=== 原文节选 ===
第二节 蒙哥汗时期
一、汗位的争夺
蒙哥即位
当1248年贵由托辞西巡时,拔都得到了唆鲁禾帖尼的密报,便整军东迎。贵由的死讯传来,他便在离海押立一周程的阿剌·豁马黑(Ala-Qamaq)停驻下来。按照蒙古的惯例,在旧汗死、新汗尚未选举产生时,朝政暂由贵由皇后斡兀立海迷失主持。一场争夺汗位的斗争开始激烈地展开。
贵由有三个儿子,长子忽察斡兀勒,次子脑忽,均为斡兀立海迷失皇后所生。第三子禾忽,妃子所生,年幼。无论是海迷失或她的两个儿子,都既无能力,又乏人望。在她执政时期,“尽管除了与商人作交易外,再也没有什么别的事,斡兀立海迷失却大部分时间单独与萨满们在一起,沉溺于他们的胡言乱语中,〔而不认真治理国家〕。忽察和脑忽则建立了〔自己的〕两座府邸以与母亲对抗,以致在同一个地方出现了三个统治者。另一方面,宗王们各擅自签发文书,颁降令旨。由于母亲和儿子们以及其他〔宗王们〕之间的不一致,意见和命令的分歧,事情陷入了紊乱。”虽然在贵由即位时与会者有过汗位当永远归于他的家族的誓书,但其子忽察与脑忽明显地缺乏竞争汗位的能力。失烈门是窝阔台一系惟一可以提出的汗位候选人,但也年轻而无功业,不足以服众。他们的忠实支持者、由贵由扶立的察合台兀鲁思的统治者也速蒙哥,却是一个大酒鬼,很少有清醒的时间。
而在他们的反对者方面,为首的是术赤兀鲁思的统治者拔都。他是当时黄金氏族中最年长望重的人物。他与贵由是夙敌,他当然反对汗位继续由窝阔台系把持。但是,他年老风痹,行动不便,他已完全满足他在斡罗思草原所开拓的基业,对大汗之位不抱野心。这一情况更加重了拔都在大汗提名上一言九鼎、马首是瞻的重要地位。
=== 数据节选 ===
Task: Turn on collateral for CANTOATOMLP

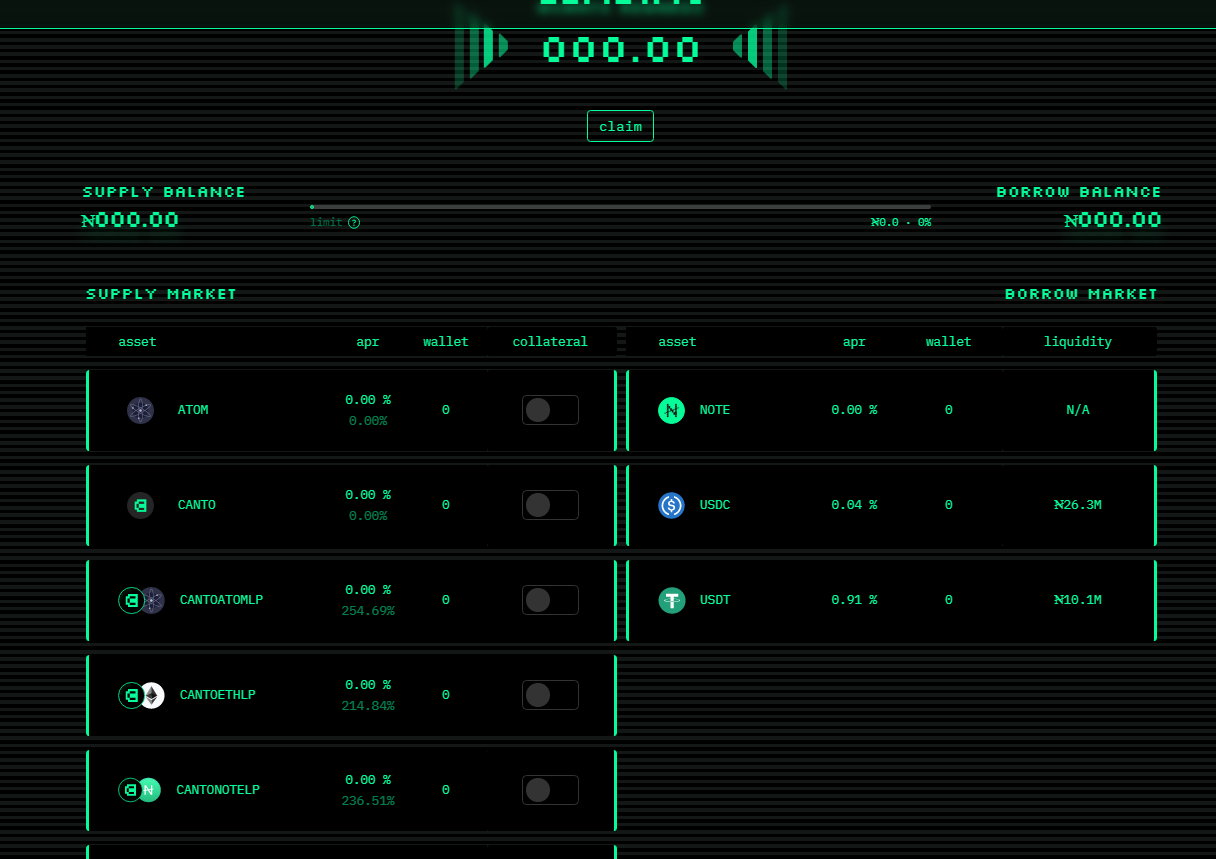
===
# 练习
根据上文的原文节选,判断下列说法是否与其相符,每项答“是”或“否”,并引用节选中起决定作用的原文字句:(a) 贵由的三个儿子都是斡兀立海迷失皇后所生;(b) 也速蒙哥是由贵由扶立的察合台兀鲁思的统治者;(c) 拔都对大汗之位怀有野心。

# 参考答案
(a) 否。“第三子禾忽,妃子所生,年幼。”
(b) 是。“由贵由扶立的察合台兀鲁思的统治者也速蒙哥”
(c) 否。“对大汗之位不抱野心”